Hodson is neither writing the imperial history of generations past, nor is his diaspora story targeting specialists or Cajun-enthusiasts: It is highly readable, often ironic, transnational in scale, and inventive in placing Acadians amidst larger questions of changing labour markets, forms of religious exclusion, slavery, and persistent imperial rivalry between Britain and its North American colonies and France with its Native allies. It revisits the French Atlantic as an open arena for scheming technicians anxious to please the monarch, adventurous activists of colonial settlement, and uprooted families constantly pulled in different directions. Naturally, this is a messy Atlantic, but it is probably a realistic one.

The praise, however, ends when the reader approaches the narrative for systematic answers to the many analytical questions that Hodson’s story invites. Its laudable readability and sense for detail at times stand in the way of analytical clarity. Readers looking for change over time in French domestic attitudes to slavery, migration, and agricultural reform, let alone for reasons for certain political agendas, will find questions rather than answers. The same goes for those, who seek to understand migration patterns, family structures, participation in certain colonial ventures, and overlaps between them more systematically. While the latter is entirely the author’s choice, the former partly concerns Oxford University Press. One clearly gets the sense that the roughly two hundred pages of the main text leave Hodson’s story wanting and the extra fifty pages could have added some clarification of the larger story that he tries to tell.

Nonetheless, Hodson’s Acadian diaspora raises exciting questions about the nature of the early modern French empire in a format that is readable to a broader academic audience.
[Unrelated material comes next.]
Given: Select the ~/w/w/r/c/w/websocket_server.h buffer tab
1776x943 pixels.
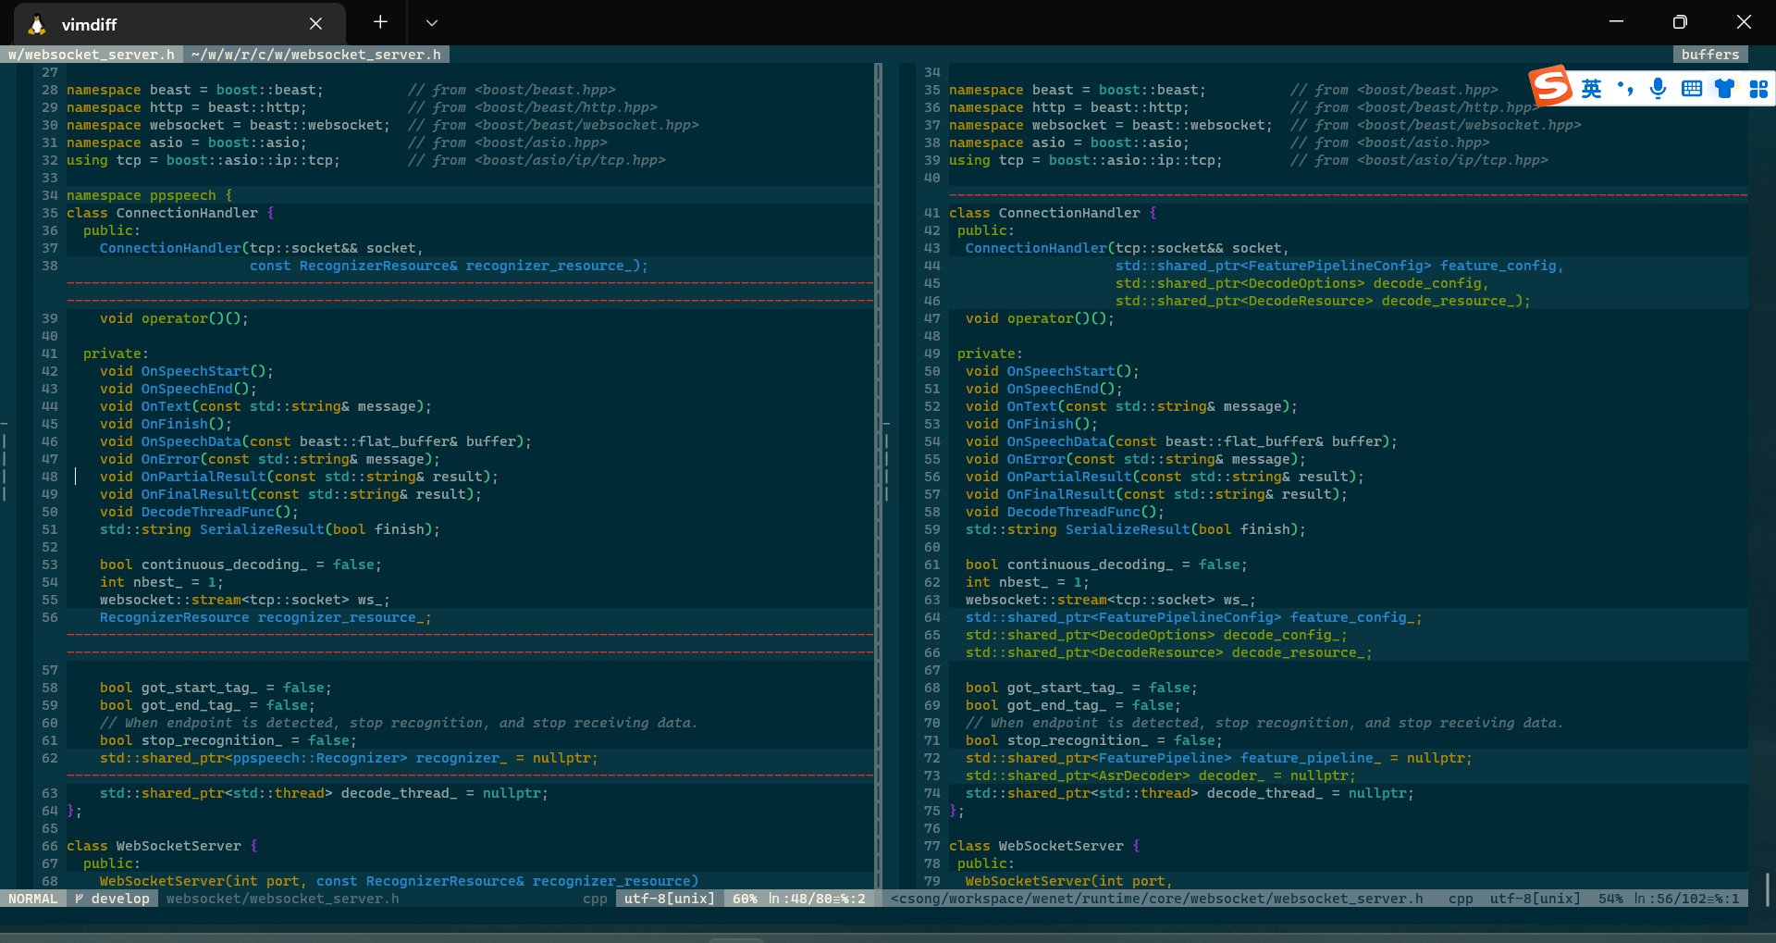Looking at the screenshot, I should pos(316,54).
As such, it is a fine addition to and a corrective of Geoffrey Plank’s work on ‘British’ Acadia, Naomi Griffiths’ focus on Acadian ‘identity’, John Mack Faragher’s study of the expulsion, and Carl Brasseaux’s analysis of Cajun cultural revival.3

Notes:
1 The Pennsylvania Gazette, 19.04.1759.
2 Together with Brett Rushforth, Christopher Hodson is preparing Discovering Empire: France and the Atlantic World from the Age of Columbus to the Rise of Napoleon.
3 Geoffrey Plank, An Unsettled Conquest. The British Campaign Against the Peoples of Acadia, Philadelphia 2003; Naomi Griffith, From Migrant to Acadian. A North American Border People, 1604–1755, Montreal 2005; John Mack Faragher, A Great and Noble Scheme. The Tragic Story of the Expulsion of the French Acadians from Their American Homeland, New York 2005; Carl Brasseaux, The Founding of New Acadia: The Beginnings of Acadian Life in Louisiana, 1765–1803, Baton Rouge 1987.